• What is asked:
Put the lines from the one with "Image resolution: width=1080" up to and including the one with "Where should I click to: Select" into a Markdown table. Use the columns Row and Entry Line, number each line in order, and leave out blank lines.

• Records supplied:
· · · · ·
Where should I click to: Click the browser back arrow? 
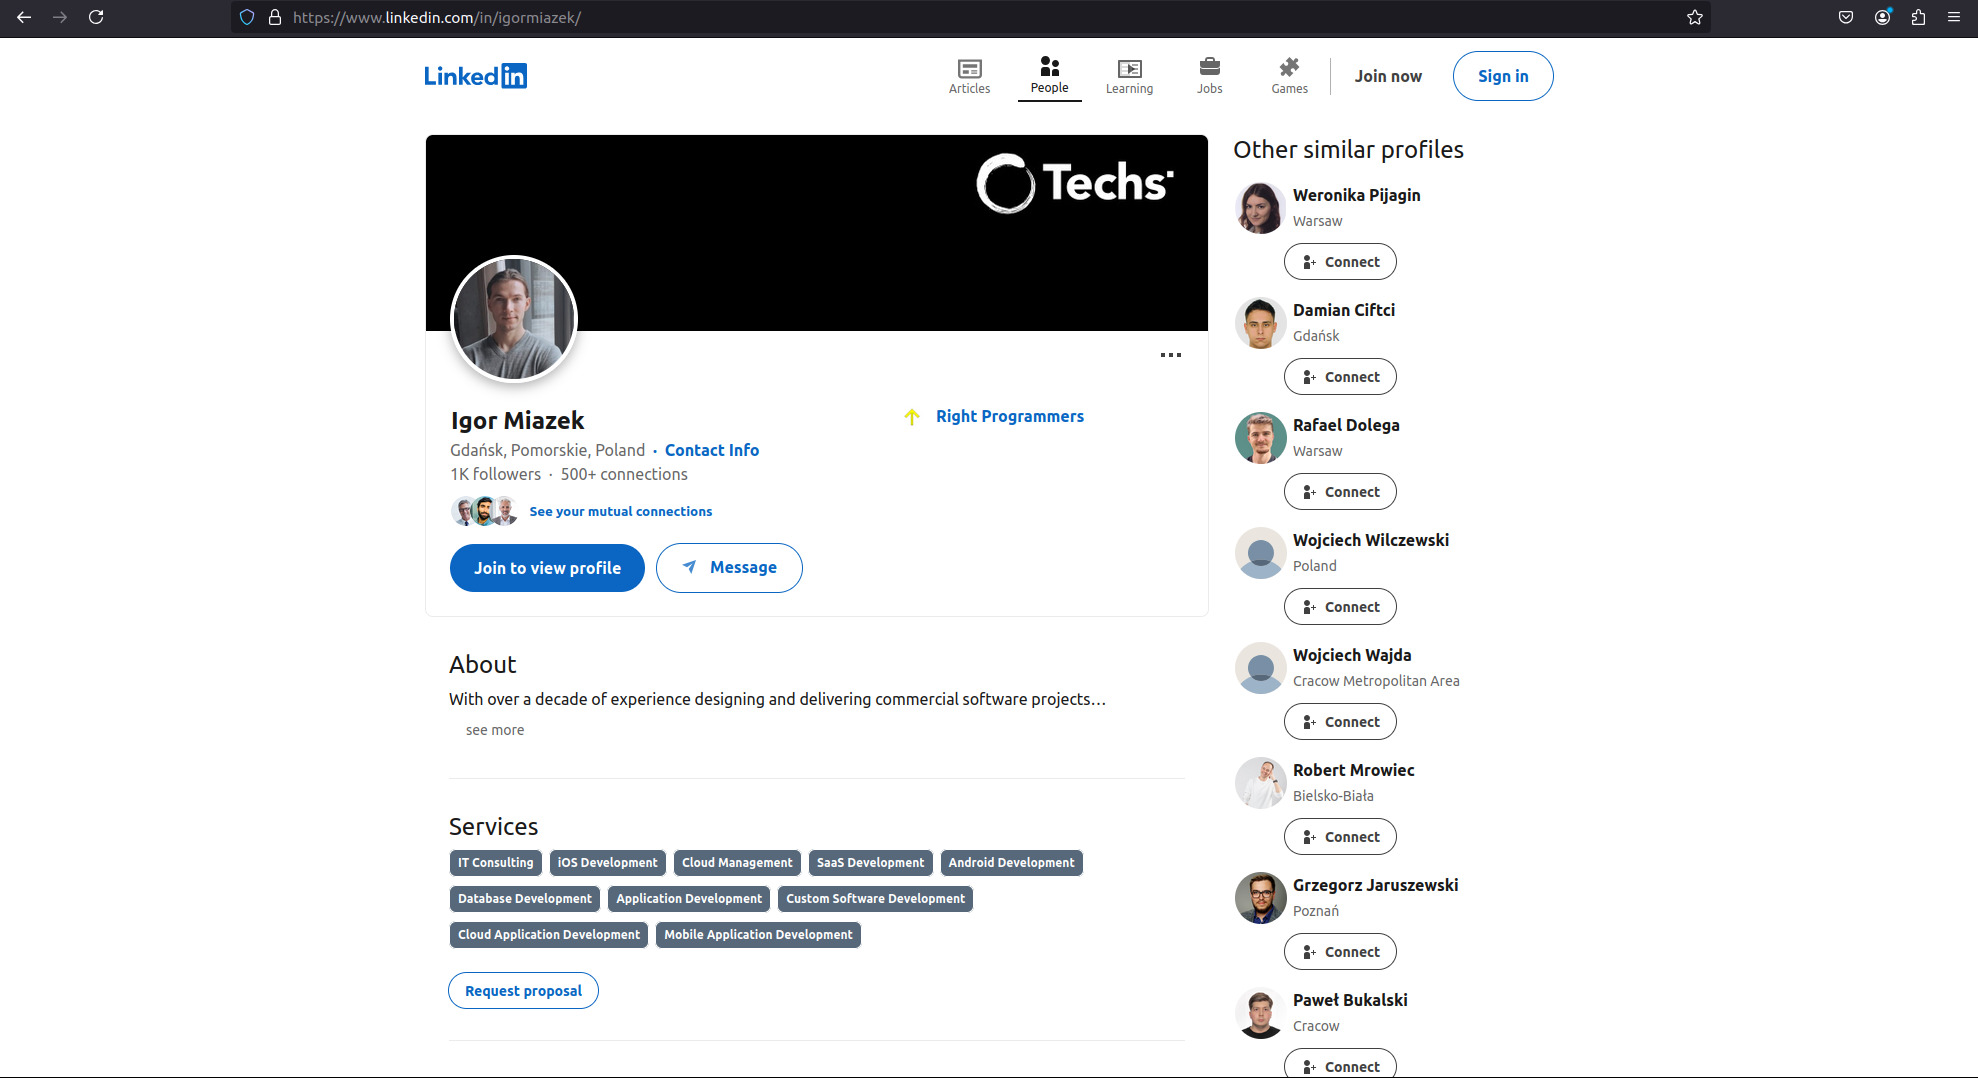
· · · · ·
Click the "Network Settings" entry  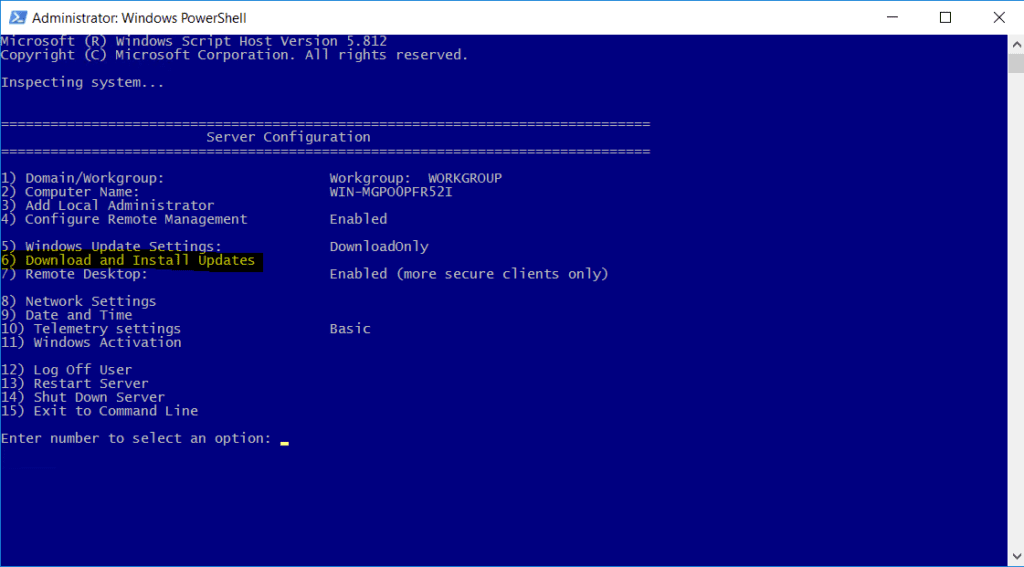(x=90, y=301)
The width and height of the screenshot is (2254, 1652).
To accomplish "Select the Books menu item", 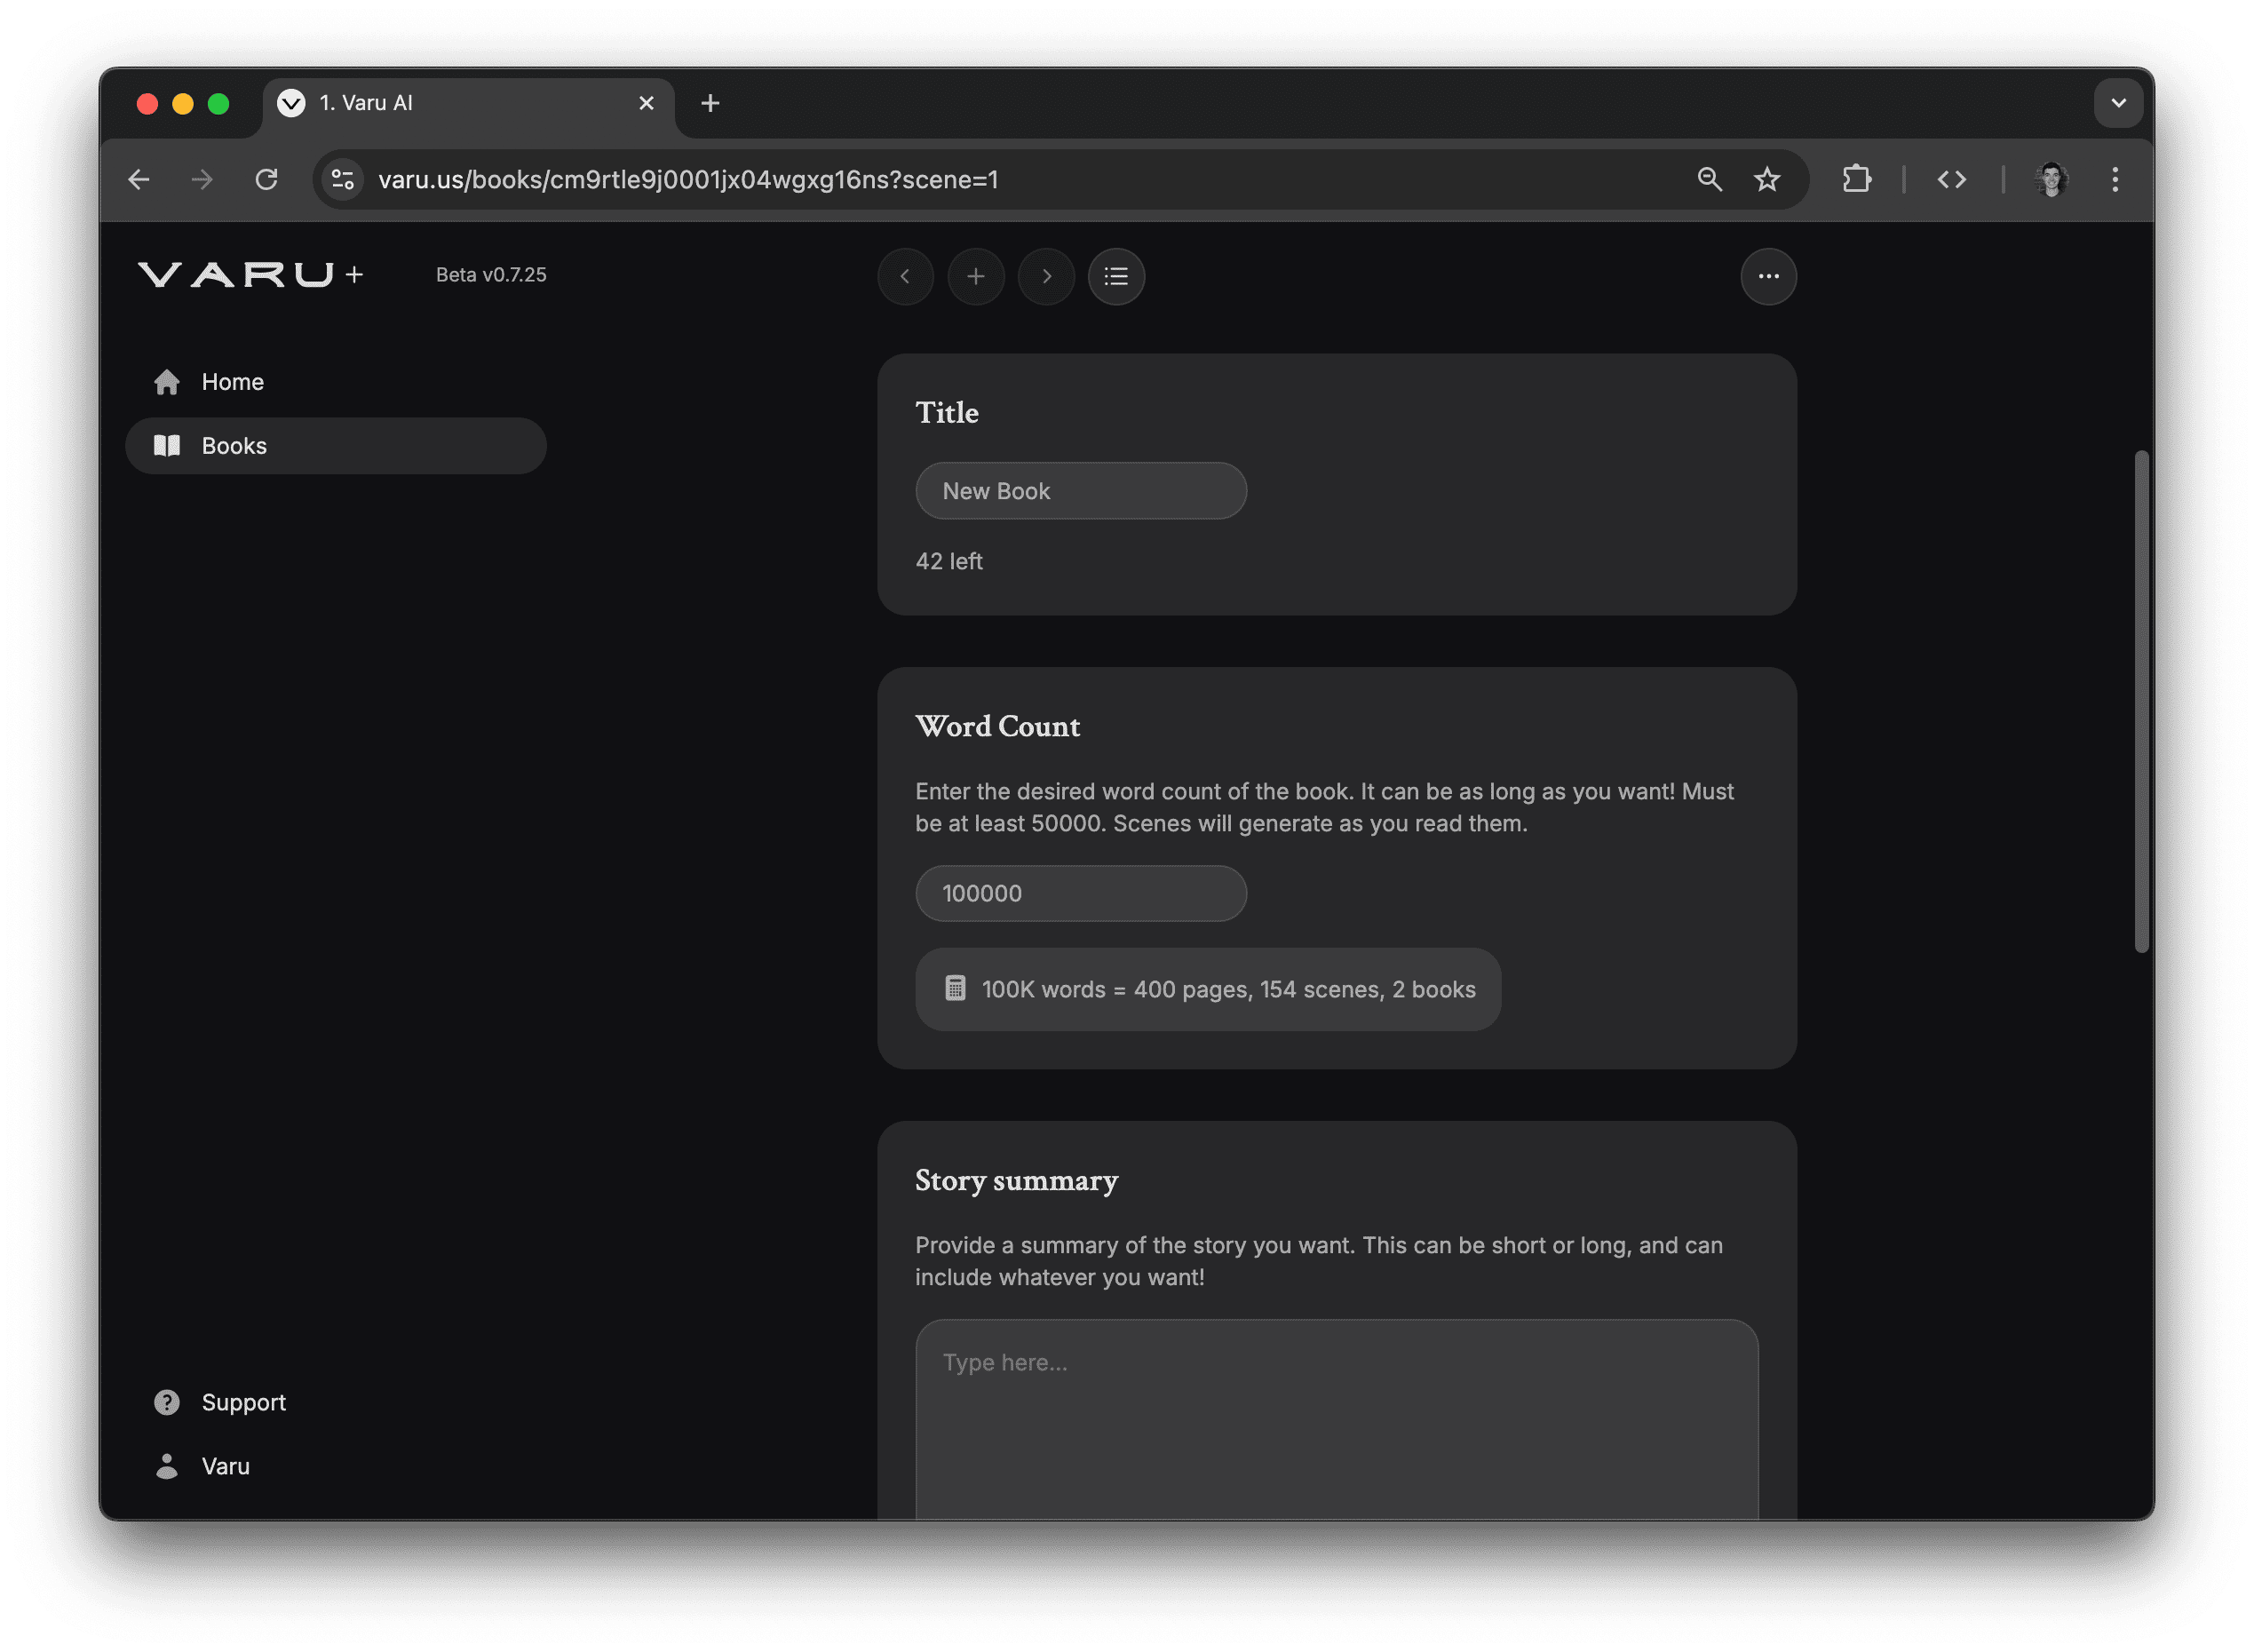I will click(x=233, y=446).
· · · · ·
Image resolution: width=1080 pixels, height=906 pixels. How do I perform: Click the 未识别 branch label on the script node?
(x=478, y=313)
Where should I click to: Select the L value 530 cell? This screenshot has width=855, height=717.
· · · · ·
• Result:
| Row | Entry Line |
|---|---|
| 1 | Image resolution: width=1080 pixels, height=906 pixels. How do I perform: Click the 未识别 branch label on the script node? |
| 2 | (x=478, y=313) |
| 3 | Where should I click to: Select the L value 530 cell? This screenshot has width=855, height=717. |